GIVEN INSTRUCTION 1 »
Using the metaverse passage, explain why Zuckerberg committed more than $10bn a year to the metaverse, in one to three sentences.
GIVEN INSTRUCTION 2 »
Answer these questions from the metaverse passage, with each answer marked by the same letter as its question.
(a) How does the passage define Web 1.0?
(b) What value of virtual goods was sold last year?
(c) What share of people does Gartner believe will spend at least an hour a day in virtual environments?
GIVEN INSTRUCTION 3 »
Carry the metaverse passage forward from its final sentence with a few more sentences in the same style.

PASSAGE TO READ »
These changing habits – and Apple’s crackdown on data collection via Facebook’s platforms – caused the company’s share price to halve from its all-time high last year.

In response, Zuckerberg, under the new auspices of Meta Platforms Inc, has committed more than $10bn a year to the ‘metaverse’ – a vision for the third age of the internet that follows Web 1.0 (defined as browsing centrally created content) and Web 2.0 (user-generated content). Here is a virtual world where you can connect with people, via your avatar, in a digital environment that can feel just like real life.

Retailers from Amazon to Tesco envisage us browsing virtual shopping aisles and even fashion houses Gucci and Louis Vuitton have announced plans to sell virtual clothing via ‘non-fungible tokens’ (or NFTs). $54bn of these virtual goods were sold last year alone.

Education, healthcare, and the arts, from gallery tours to pop concerts, are all potential applications. Technology consultant Gartner believes one-in-four of us will spend at least an hour a day in these virtual environments.

EXTRACTED RECORDS »

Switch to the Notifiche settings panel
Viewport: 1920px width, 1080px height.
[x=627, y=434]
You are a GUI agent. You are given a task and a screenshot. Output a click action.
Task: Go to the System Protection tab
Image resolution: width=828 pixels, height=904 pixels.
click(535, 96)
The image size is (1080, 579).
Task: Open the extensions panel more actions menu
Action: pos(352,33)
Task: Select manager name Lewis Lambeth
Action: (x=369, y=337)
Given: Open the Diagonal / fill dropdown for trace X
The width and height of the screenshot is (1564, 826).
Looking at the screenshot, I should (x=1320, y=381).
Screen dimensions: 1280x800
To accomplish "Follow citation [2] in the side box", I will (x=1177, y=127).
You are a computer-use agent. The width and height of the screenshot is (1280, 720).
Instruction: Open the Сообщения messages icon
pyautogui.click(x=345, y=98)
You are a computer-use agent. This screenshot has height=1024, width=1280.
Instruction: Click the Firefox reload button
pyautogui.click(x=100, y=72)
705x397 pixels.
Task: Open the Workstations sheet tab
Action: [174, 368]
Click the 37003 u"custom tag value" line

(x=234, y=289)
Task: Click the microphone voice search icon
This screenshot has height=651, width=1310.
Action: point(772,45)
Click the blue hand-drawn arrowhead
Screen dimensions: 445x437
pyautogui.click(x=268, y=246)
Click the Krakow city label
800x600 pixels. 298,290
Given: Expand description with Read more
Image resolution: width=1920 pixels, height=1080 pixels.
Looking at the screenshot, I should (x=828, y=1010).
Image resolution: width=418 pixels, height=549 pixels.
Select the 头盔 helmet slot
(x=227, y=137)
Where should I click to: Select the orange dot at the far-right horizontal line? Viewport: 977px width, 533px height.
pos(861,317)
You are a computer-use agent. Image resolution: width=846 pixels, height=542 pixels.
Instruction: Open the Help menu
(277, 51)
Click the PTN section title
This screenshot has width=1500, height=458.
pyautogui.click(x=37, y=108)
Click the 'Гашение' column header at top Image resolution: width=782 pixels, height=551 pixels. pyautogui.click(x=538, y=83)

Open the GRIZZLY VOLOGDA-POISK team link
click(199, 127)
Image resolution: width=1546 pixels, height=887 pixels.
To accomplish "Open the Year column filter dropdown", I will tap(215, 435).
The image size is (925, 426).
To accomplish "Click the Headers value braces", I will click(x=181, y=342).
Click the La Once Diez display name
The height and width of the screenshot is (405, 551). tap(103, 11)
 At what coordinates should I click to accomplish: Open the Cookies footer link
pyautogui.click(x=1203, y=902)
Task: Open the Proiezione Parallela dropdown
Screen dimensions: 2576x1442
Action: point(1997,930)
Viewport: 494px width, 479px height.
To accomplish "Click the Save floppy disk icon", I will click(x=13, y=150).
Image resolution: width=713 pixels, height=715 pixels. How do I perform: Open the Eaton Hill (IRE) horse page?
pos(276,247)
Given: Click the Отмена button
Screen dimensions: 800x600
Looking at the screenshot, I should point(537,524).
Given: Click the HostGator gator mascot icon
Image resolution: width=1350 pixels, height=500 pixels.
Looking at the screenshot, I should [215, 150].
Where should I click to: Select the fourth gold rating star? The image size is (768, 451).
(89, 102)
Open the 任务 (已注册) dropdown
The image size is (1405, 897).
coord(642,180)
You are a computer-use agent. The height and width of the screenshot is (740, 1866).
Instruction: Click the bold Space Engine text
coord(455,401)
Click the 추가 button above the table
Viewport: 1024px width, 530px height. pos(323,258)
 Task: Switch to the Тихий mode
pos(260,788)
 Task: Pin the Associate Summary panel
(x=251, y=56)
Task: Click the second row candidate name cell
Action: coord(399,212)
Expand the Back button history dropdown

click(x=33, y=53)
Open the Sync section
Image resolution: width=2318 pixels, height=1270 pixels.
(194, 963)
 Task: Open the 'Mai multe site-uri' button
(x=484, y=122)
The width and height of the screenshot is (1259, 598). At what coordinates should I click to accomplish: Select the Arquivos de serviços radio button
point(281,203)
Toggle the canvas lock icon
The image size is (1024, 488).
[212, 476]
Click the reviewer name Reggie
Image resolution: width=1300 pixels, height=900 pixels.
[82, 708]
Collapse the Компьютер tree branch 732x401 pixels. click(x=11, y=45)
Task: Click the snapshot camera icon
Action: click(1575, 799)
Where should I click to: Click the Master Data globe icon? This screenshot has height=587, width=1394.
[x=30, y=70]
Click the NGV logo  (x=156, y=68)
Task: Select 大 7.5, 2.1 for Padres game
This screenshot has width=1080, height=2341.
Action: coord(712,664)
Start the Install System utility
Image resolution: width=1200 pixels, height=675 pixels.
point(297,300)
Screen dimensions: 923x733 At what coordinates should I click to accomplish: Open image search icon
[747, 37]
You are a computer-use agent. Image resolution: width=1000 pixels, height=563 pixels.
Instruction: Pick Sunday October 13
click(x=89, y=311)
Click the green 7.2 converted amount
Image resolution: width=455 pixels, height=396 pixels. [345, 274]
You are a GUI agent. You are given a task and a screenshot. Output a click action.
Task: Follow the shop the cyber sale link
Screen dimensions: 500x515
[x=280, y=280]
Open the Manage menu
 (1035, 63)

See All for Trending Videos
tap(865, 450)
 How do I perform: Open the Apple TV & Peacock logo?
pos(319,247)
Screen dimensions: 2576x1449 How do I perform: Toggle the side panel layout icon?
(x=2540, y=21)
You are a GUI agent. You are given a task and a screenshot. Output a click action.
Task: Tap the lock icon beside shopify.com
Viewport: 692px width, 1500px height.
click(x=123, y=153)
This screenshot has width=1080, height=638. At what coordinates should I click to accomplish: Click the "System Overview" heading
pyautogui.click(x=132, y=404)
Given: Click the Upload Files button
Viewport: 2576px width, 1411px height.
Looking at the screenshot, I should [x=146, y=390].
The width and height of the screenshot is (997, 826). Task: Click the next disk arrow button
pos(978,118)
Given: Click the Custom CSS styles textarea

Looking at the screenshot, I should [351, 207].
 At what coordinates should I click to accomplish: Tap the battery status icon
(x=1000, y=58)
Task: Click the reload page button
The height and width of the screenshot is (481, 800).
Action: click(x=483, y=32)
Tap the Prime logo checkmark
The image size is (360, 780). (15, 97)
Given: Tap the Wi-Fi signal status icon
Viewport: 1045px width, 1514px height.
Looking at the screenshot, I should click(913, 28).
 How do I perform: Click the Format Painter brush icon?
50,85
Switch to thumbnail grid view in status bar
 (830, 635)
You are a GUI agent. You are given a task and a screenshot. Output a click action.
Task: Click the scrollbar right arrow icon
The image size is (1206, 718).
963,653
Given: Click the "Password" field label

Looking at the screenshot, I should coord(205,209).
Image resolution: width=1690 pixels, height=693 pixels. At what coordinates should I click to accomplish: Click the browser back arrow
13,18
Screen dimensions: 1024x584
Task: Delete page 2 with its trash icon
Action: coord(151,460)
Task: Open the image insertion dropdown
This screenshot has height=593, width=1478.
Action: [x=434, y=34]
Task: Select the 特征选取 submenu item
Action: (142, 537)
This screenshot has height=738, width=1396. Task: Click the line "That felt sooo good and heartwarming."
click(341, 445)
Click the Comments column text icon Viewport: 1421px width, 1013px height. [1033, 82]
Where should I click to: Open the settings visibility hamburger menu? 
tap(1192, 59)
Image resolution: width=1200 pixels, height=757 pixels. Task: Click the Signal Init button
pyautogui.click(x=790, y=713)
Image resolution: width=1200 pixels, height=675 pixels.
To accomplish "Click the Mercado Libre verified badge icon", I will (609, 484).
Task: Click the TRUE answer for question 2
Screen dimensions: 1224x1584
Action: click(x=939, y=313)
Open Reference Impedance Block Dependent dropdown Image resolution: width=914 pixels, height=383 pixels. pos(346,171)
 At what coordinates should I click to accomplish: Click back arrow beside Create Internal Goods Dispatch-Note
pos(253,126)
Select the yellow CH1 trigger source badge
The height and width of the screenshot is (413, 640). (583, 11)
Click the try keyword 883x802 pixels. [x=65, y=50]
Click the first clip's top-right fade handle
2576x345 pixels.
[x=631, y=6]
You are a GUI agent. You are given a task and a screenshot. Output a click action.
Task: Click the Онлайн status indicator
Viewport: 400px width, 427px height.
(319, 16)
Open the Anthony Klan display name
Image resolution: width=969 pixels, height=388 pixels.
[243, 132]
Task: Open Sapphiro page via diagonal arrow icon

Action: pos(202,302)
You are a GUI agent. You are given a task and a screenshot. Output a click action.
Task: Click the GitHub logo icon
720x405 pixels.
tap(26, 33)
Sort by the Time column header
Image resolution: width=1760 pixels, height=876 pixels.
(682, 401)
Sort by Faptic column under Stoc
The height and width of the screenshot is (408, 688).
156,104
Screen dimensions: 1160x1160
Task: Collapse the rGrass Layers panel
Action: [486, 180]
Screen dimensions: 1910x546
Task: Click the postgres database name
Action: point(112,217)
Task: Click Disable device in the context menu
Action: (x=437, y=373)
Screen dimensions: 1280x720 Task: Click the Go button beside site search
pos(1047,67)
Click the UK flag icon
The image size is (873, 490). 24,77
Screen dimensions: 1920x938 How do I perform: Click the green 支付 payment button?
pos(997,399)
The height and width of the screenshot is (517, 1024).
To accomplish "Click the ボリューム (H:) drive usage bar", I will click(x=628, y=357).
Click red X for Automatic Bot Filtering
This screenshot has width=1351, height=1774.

FINAL ANSWER 1 »
The commitment came in response to the company's share price halving from its all-time high last year. The passage says that fall was caused by changing habits and by Apple's crackdown on data collection via Facebook's platforms.

FINAL ANSWER 2 »
(a) Browsing centrally created content.
(b) $54bn.
(c) One in four.

FINAL ANSWER 3 »
The attitude of many businesses is summed up best by Gucci boss Francois-Henri Pinault, who said: "We are in an extremely early stage…nothing is certain; it might fizzle out. But the philosophy of the group, rather than wait and see, is to test and learn."

Virtual reality provides opportunities beyond the technology industry. Companies in all sectors are adopting new platforms and content, while remaining mindful that the internet’s first two iterations saw huge disruption to incumbent business models and the emergence of new businesses which now dominate our lives. Commercial success will partly be to do with technology and partly to do with the experience consumers will enjoy.

We overlook unintended societal problems at our peril. Recent whistle-blowers have revealed how Instagram is damaging teenagers’ mental health, while the World Health Organisation now recognises video game addiction as an illness.

Governments, regulators and law enforcement are struggling to keep up and for now, one thing seems certain: if they continue to deploy a ‘wait and see’ strategy in the face of companies whose every instinct is to ‘test and learn’, their fate is a perennial game of catch-up.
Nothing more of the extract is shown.